Imagem ex-librisOpinião do Estadão

A estranha tolerância de Lula

Sabe-se que o lulopetismo faz o diabo para se manter no poder, mas poderia ao menos demonstrar algum incômodo com um caso tão cristalino de imoralidade como o do ministro Juscelino

Exclusivo para assinantes
Por Notas & Informações
3 min de leitura

Dia sim e outro também, pululam evidências de que o ministro das Comunicações, Juscelino Filho (União Brasil), usa desavergonhadamente dinheiro público para bancar seus luxos privados. Até quando o presidente Lula da Silva manterá uma figura como essa no primeiro escalão do governo em nome da coesão de uma base de apoio no Congresso que, a rigor, ele nem sequer tem?

De acordo com uma nova reportagem do Estadão, que desde o dia 30 de janeiro tem revelado ao País o veio patrimonialista de Juscelino Filho, o ministro empregou o piloto de sua aeronave particular e o gerente de seu haras, localizado no município de Vitorino Freire (MA), como funcionários de seu gabinete na Câmara dos Deputados.
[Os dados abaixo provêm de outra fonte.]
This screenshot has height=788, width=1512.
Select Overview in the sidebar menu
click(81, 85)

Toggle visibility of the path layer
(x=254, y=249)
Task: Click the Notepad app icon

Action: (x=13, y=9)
Ambos continuam recebendo salários de R$ 10,2 mil e R$ 7,8 mil, respectivamente, pagos pelos contribuintes, mesmo após o ministro ter se licenciado do cargo para ingressar no governo federal. O suplente de Juscelino Filho, deputado Benjamim de Oliveira (União Brasil-MA), não só manteve os dois funcionários do ministro em seu gabinete – embora, segundo consta, não possua aeronave nem cavalos –, como ainda empregou um tio do ministro das Comunicações.
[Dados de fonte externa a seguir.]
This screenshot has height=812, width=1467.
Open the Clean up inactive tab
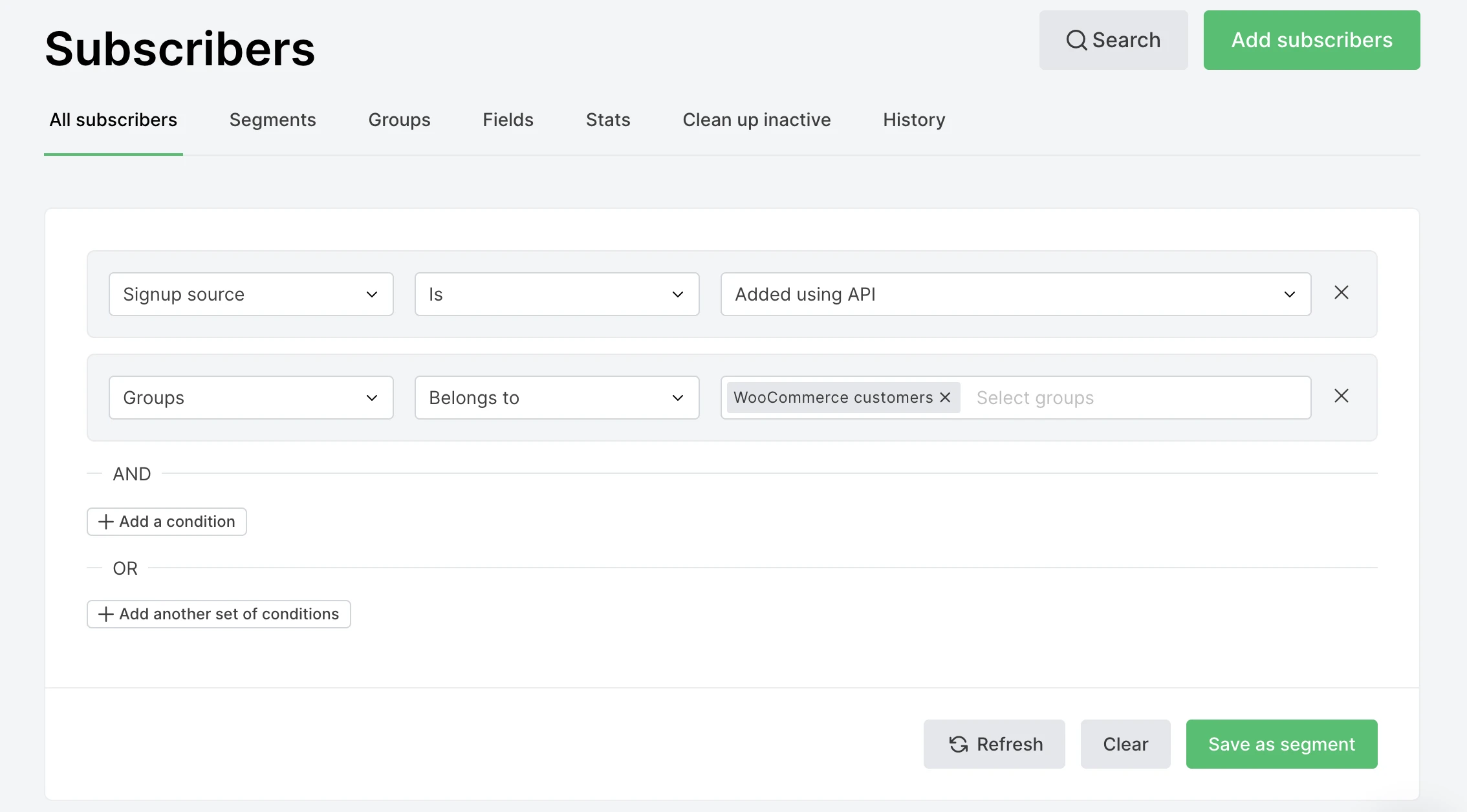tap(756, 120)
Evidentemente, Juscelino Filho justificou as nomeações afirmando que todas as contratações para seu gabinete estariam “em conformidade com as regras da Câmara”. É improvável, mas, se estão, seria o caso de rever essas regras, pois são totalmente antirrepublicanas. Em nota, o ministro ainda exaltou o “zelo” e o “profissionalismo” com que seus funcionários desempenham as funções. Não há razões para duvidar disso. O piloto do ministro pode ser um ás da aviação. Os cavalos de seu haras podem ser os mais bem tratados do mundo. A questão de fundo é: o que o pobre do contribuinte, que custeia o seu gabinete para o exercício do mandato parlamentar, tem a ver com isso?

Por mais escabroso que seja – e a estupefação só aumenta diante da desfaçatez do ministro em minimizá-lo –, esse é apenas mais um caso a se somar à pilha de suspeitas sobre Juscelino Filho trazidas a público por este jornal desde que ele passou a integrar o Ministério de Lula.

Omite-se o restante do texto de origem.